[ARTICLE]:
- - - -

# silky fantails?



## amoonswirl (Nov 14, 2006)

Hi there,
I am wondering if anyone here has info on silky fantails. I'm very interested in the breed, but have not been able to find a lot of info or pictures online.

Thanks in advance!


----------



## re lee (Jan 4, 2003)

I do not know alot about the silky fans, I know they are finaly becoming a little more popular. And are being bred somewhat better. You should be able to find some Contact the central fantail club secretary as a few fantail breeders are also working with some silky fans to nowdays.


----------



## Lovebirds (Sep 6, 2002)

I found this web site. Seems this person sells them. 


http://www.strombergschickens.com/stock/pigeons.php


----------



## amoonswirl (Nov 14, 2006)

re lee said:


> You should be able to find some Contact the central fantail club secretary as a few fantail breeders are also working with some silky fans to nowdays.


Hi Re Lee,
Thanks for your reply!
I did contact the folks at the CFC and got a breeder's e-mail contact. I have written but have not yet gotten a response. Keeping fingers crossed...

Hi Renee,
Thanks for the Stromberg's link! They charge a lot for shipping & I only want one bird...so I was hoping to find someone within a few hours' drive. But I am glad to know I have a backup solution! 

Good news that silky fantails are becoming more popular! They are so lovely. I would like to get a hen (probably black) as a mate for my fantail Munchkin. I think he'd fall in love instantly.


----------



## re lee (Jan 4, 2003)

Lovebirds said:


> I found this web site. Seems this person sells them.

- - - -

[RECORD EXTRACTS]:
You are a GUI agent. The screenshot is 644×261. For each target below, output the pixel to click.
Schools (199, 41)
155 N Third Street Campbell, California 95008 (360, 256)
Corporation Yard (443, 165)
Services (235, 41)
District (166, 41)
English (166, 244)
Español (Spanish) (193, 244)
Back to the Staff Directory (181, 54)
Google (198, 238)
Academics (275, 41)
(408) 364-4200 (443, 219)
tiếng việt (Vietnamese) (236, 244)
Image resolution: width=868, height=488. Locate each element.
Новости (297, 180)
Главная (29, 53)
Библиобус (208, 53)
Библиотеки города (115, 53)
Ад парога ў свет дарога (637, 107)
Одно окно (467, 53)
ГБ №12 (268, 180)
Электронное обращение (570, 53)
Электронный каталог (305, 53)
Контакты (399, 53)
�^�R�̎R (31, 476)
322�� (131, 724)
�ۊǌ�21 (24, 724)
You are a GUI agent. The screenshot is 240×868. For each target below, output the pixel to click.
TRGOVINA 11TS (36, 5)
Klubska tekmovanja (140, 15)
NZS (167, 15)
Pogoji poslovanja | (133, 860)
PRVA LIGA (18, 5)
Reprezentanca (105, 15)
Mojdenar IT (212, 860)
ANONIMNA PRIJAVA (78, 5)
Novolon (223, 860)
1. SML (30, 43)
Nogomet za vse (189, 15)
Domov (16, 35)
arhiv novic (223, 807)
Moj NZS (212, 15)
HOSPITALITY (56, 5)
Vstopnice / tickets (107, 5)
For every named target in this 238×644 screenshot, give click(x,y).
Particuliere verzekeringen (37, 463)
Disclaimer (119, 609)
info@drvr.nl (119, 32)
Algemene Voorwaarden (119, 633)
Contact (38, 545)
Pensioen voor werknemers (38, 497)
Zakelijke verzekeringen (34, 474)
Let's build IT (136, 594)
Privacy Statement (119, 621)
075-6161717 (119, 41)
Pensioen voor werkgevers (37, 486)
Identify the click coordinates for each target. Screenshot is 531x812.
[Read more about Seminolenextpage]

- - - -

[WRITTEN PROBLEM]: Please pick up the silky fantails forum thread after its last line, carrying on re lee's reply to the quoted post.

[ANSWER FOR THE TASK]:
> 
> 
> http://www.strombergschickens.com/stock/pigeons.php


I looked the web page. The fantails are not very good in the pictures They are the type that many a breeder would just give away. And the prices for these birds plus shipping someone could get much better birds. Not saying the person is bad just theses are back yard birds that you can get free.


----------



## warriec (Feb 2, 2007)

what is the difference in a silky fantail and a normal fantail. i dont see any difference?


----------



## JGregg (Jul 28, 2003)

Here's a link to an article on pigeon inheritance with a nice picture of a silky fantail in it (though if you ask me silkies just look scruffy!).

http://jhered.oxfordjournals.org/cgi/reprint/16/9/321.pdf


----------



## warriec (Feb 2, 2007)

are they a recognised breed of fantail like the indian fantails and the normal fantail


----------



## TAWhatley (Mar 6, 2001)

warriec said:


> are they a recognised breed of fantail like the indian fantails and the normal fantail


I don't know the answer to your question, but here are a couple of pictures of silky fantails:

http://www.rims.net/2006LawnShow/target20.html

http://www.slobberknockerlofts.com/color_chart/other/lavsilky1.jpg

Terry


----------



## warriec (Feb 2, 2007)

there plumage looks different especially the tail feathers - like if they are damaged for a normal fantail.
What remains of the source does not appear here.